Version control keeps a complete history of your work on a given project. It facilitates collaboration – everyone can work freely on any part of the project without overriding others’ changes. You can move between past versions and roll back when needed. You can also review your project’s history through commit messages describing each added change and see what exactly has changed in the content. You can see who made the changes and when they happened.
Version control is a powerful tool and fundamental practice in software development. When coupled through a code hosting service, it easily allows contributions from outside collaborators. Version control benefits both individuals and teams and should be adopted in almost all projects.

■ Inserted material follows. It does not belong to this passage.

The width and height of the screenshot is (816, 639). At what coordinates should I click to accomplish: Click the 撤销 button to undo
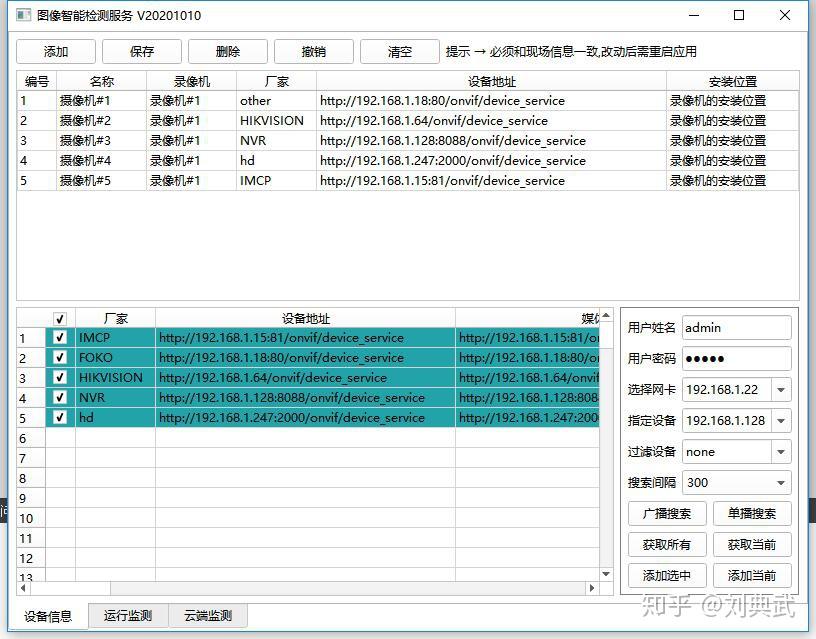(313, 51)
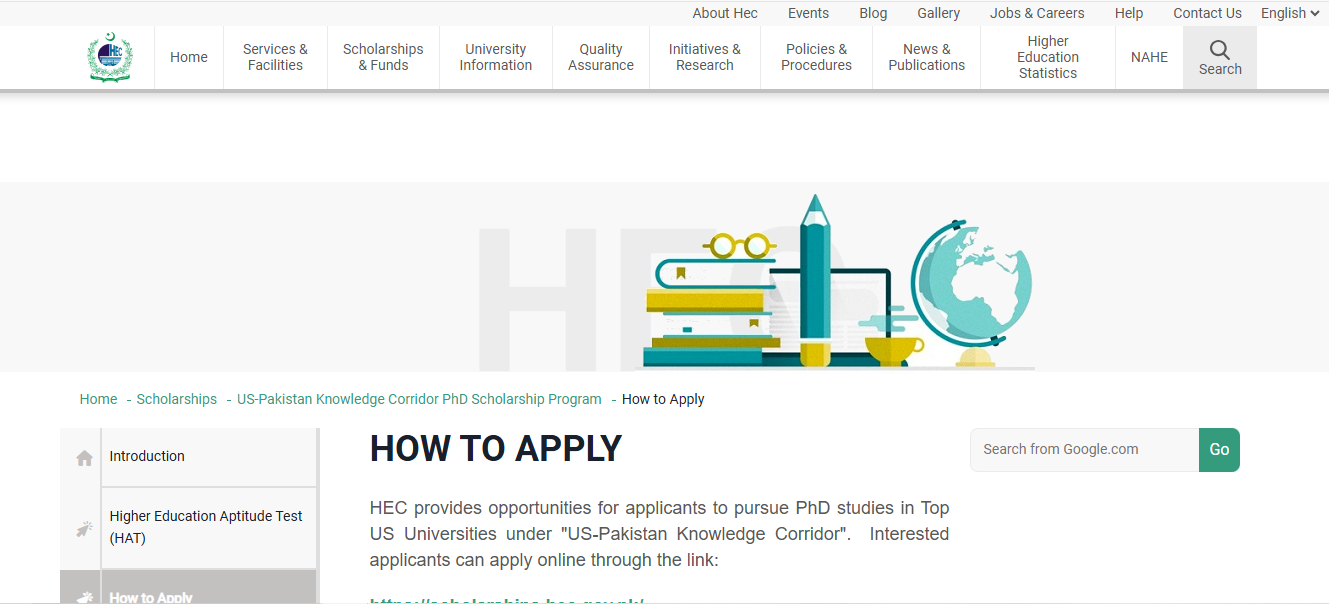
Task: Visit the Contact Us page link
Action: click(x=1207, y=13)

- Introduction version control from MolSSI’s Best Practices Workshop
- Software Carpentry Version Control with Git
- GitHub 15 Minutes to Learn Git
- Git Commit Best Practices
Sharing software is vital to allow multiple people to collaborate on the same codebase. For open-source software, sharing code also gives the public access to the code for reviewing, testing, and contributing. When papers and software are both published, it increases the reproducibility and reusability of scientific work. Sharing code in a public online repository also allows others to cite the software and credit its authors.
MolSSI recommends using git for version control, and GitHub as a hosting service, though there are other options.
Tutorials for sharing code with GitHub
Software should be tested regularly throughout the entire development cycle, from the first written lines of code through production releases, to ensure correct operation. Thorough testing is typically an afterthought; however, it can be essential for ensuring changes in a given part of the code do not negatively affect other parts of the code. This is true for all sizes of projects, from big to small, and for all team sizes from one to hundreds.
With all of these test types, you should understand the concept of “expected behavior” instead of “accurate returns.” With scientific code, we expect functions like 2+2 to return 4, which we can think of as an “accurate return” (it is also “expected behavior” in this case), but if you pass in something like “Waffle” + 2, the “expected behavior” that should happen is either that an error is thrown, the 2 is cast to a string and appended, or something you want to have happen. In such a case, the code would still be behaving expectedly, even if it were not returning scientifically accurate information. Unexpected behavior may be “Waffle” + 2 not throwing an error, or calling some routine you did not expect.
Two main types of testing are strongly encouraged:
- Unit tests – Small tests designed to check that individual functions or operations behave correctly. This means that not only do the operations run without unexpected errors, but also that they behave as expected with the given inputs, even if that behavior is to throw or raise an error. Unit tests should be added whenever new features/code are added, ensuring that the code is covered by tests.
- Regression tests – given a known input, does the software correctly and consistently return the correct values, even after changes to the code? These tests can occasionally take longer to run than Unit Tests, as they often require running the whole code base, or large parts of it. Regression tests can also include tests of previously fixed bugs. This second use case is the more common definition outside of scientific code bases. Ensuring that old bugs are not reintroduced during development is often extremely helpful, as this helps you and others to avoid making the same mistakes.
A third type of testing recommended based on how many dependents your code has, i.e. “How many other places is your code used?”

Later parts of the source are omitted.